PAGE TEXT:
# Welcome back to the Visualization for Machine Learning Lab!

Week 7: Clustering and Dimensionality Reduction

## Miscellaneous

• Homework 3 has been posted and is due next Friday (3/15) at 11:59pm
• Homework 2 is being graded, grades will likely be posted next week

## Dimensionality Reduction

• Various methods of projecting data into a low-dimensional space while preserving the clusters from the high-dimensional space
• Principal Component Analysis (PCA)
• Multidimensional Scaling (MDS)
• Sparse Random Projection
• Locally Linear Embedding
• Uniform Manifold Approximation and Projection (UMAP)
• t-Distributed Stochastic Neighbor Embedding (t-SNE)

## MNIST Dataset

• Dataset of 28x28 pixel images of handwritten digits

## MNIST Dataset

• Every MNIST image can be thought of as a 28x28 array of numbers describing how dark each pixel is:
• We can flatten each array into a 28 * 28 = 784 dimensional vector, where each component of the vector is a value between zero and one describing the intensity of the pixel
• We can think of MNIST as a collection of 784-dimensional vectors

## MNIST Dataset

• But not all vectors in this 784-dimensional space are MNIST digits! Typical points in this space are very different
• To get a sense of what a typical point looks like, we can randomly pick a few random 28x28 images – each pixel is randomly black, white or some shade of gray. These random points look like noise:

## MNIST Dataset

• 28x28 images that look like MNIST digits are very rare - they make up a very small subspace of 784-dimensional space
• With some slightly harder arguments, we can see that they occupy a lower (than 748) dimensional subspace
• Many theories about lower-dimensional structure of MNIST (and similar data)

SUPPLIED INFORMATION:

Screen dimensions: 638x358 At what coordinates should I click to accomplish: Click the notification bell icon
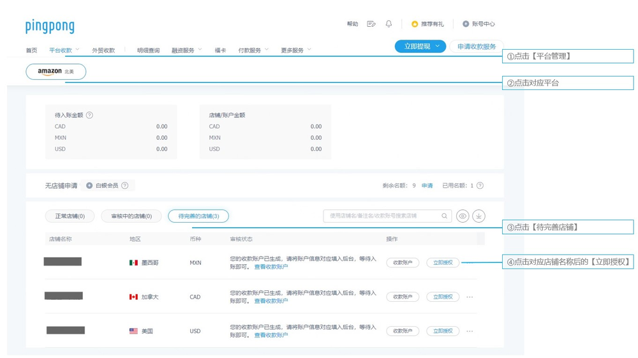coord(389,24)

WHAT THE EXERCISE ASKS:
Using the lab page, decide whether each statement agrees with it, and answer yes or no with the deciding words quoted exactly: (a) Homework 3 is due at 11:59pm on Friday 3/15. (b) Grades for Homework 2 have already been posted. (c) Each MNIST image is 32x32 pixels. Work only from the lab page and leave the data aside.

TASK RESULT:
(a) Yes: "Homework 3 has been posted and is due next Friday (3/15) at 11:59pm"
(b) No: "Homework 2 is being graded, grades will likely be posted next week"
(c) No: "Dataset of 28x28 pixel images of handwritten digits"